Hacker Newsnew | past | comments | ask | show | jobs | submitlogin

I'm torn.

On the one hand, the tech is impressive, and the demo is nicely done.

On the other, I think the demo completely misses the point. There's a disconnect between what learners need to learn and what this model optimises for, and it's probably largely explainable by how difficult (maybe even impossible) getting training datasets is. That, and marketing.

I believe most learners optimise for two things: being understood [1] and not being grating to the ear [2]. Both goals hinge on acquiring the right set of phonemes and phonetic "tools", because the sets of meaningfully distinct sounds (phonemes) and "tools" rarely match between languages.

For example, most (all?) Slavic languages have way fewer meaningfully distinct vowels than English. Meaningfully distinct is the crucial part. Russian word "молоко" as it's most often pronounced has three different vowels, at least two of which would be distinct to an English speaker, but Russian speakers hear that as one-ish vowel. And I mean "hear it": it's not a conscious phenomenon! Phoneme recognition is completely subconscious, so unless specifically trained, people often don't hear the difference between sounds that are obviously different to people who speak that language natively [3].

Same goes for phonetic "tools". English speakers shorten vowels when followed by non-voiced consonants, which makes "heart" and "hard" distinguishable even when t/d are transformed into the same sound (glottal stop or a tap). This "tool" is not available in many languages, so people use it incorrectly and it sounds confusing.

So, how would ML models learn this mapping between sounds and phonemes, especially when it's non-local (like with the preceding vowel length)? It's relatively straightforward to find large sets of speech samples labelled with their speakers' backgrounds, but that's just sounds, not phonemes! There is very little signal showing which sound structures matter for humans listening to the sound and which don't. [4]

There's also a set of moral issues connected to the "target accent" approach. Teaching learners to acquire an accent that superficially sounds like whatever they chose as a "target" devalues all other accents, that are just as valid and are just as English, because they have the same phonetic system (phonemes + "tools"). It can also make people sound a bit cringe, which I saw first hand.

▶ _Supplied material_:
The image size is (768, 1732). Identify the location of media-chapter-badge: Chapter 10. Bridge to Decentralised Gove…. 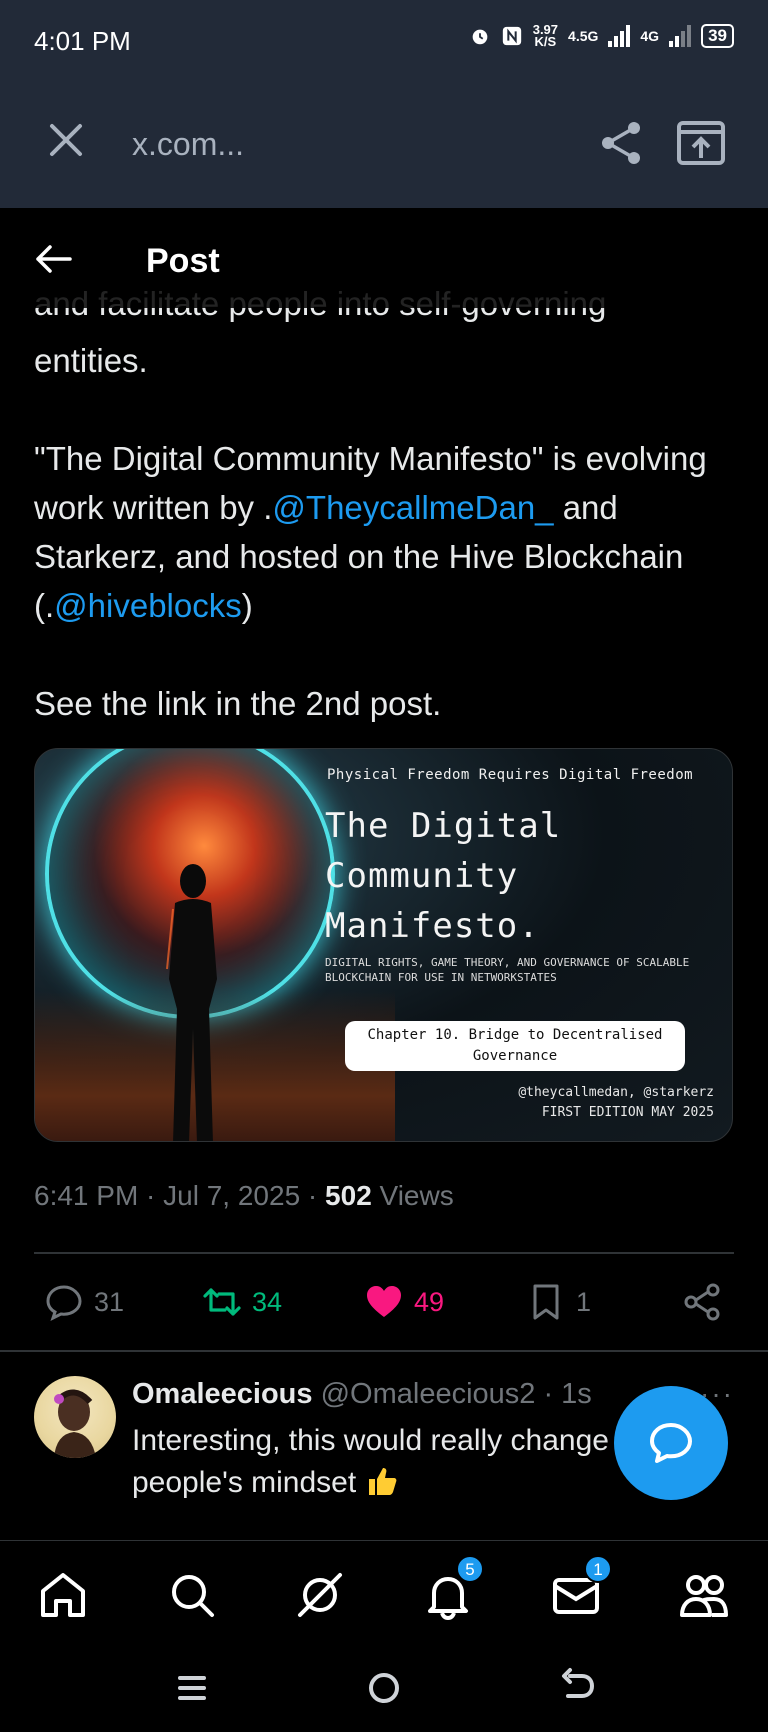
(515, 1046).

▶ _What is needed_: Copy everything in the forum comment from "There's also a" down to "saw first hand.", replacing "moral issues" with "ethical issues". The material above bears no relation to the forum comment.

▶ _Written solution_:
There's also a set of ethical issues connected to the "target accent" approach. Teaching learners to acquire an accent that superficially sounds like whatever they chose as a "target" devalues all other accents, that are just as valid and are just as English, because they have the same phonetic system (phonemes + "tools"). It can also make people sound a bit cringe, which I saw first hand.